David Thomas was brought up in the church. His father was an active layman and served as choir director in the Will Rogers United Methodist Church of Tulsa. At 12, David was attending a youth camp and felt the call into the ministry. Just six weeks later his father was killed in a plane crash. On top of that, his mother was a struggling alcoholic. She went into a three-year bender, ending up in a number of institutions dealing with her illness.

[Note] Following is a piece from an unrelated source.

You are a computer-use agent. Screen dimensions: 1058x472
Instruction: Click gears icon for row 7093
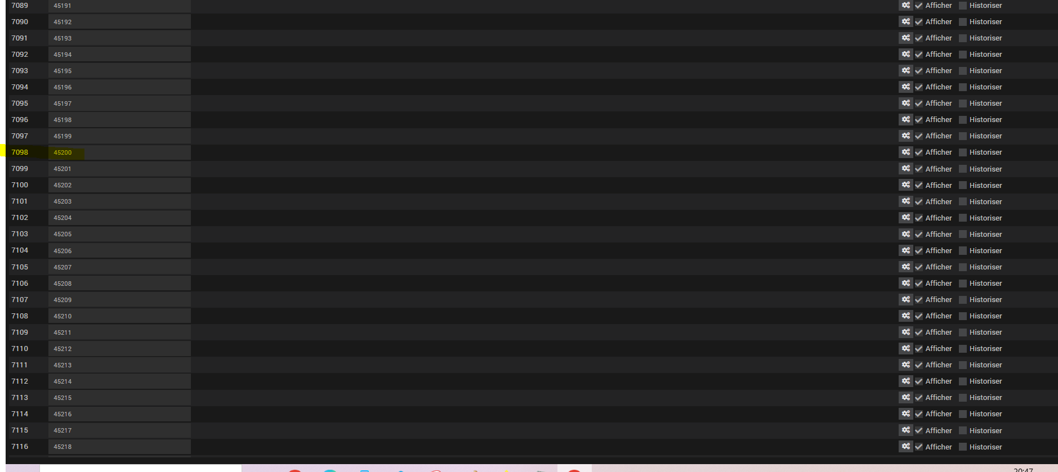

Now he was living with his grandmother and for a period of time, a teenage David went through a rebellious stage, feeling both guilt and anger. "I got away from the church. I got in with a gang and into some trouble. One friend said to me when we were drinking, 'Dave, I thought you were going to be a preacher. Boy you’re going to have to do some changing.' That was terribly embarrassing. I told him that I was going to get things straightened out some day. There was this girl next door. I couldn't date her, but I could go to church with her. It was there that I realized that my life was a mess and that I needed some help. I accepted Jesus into my life as Savior and Lord, and it was like the weight of the world had been lifted off my shoulders. It was like I had had a taste of heaven.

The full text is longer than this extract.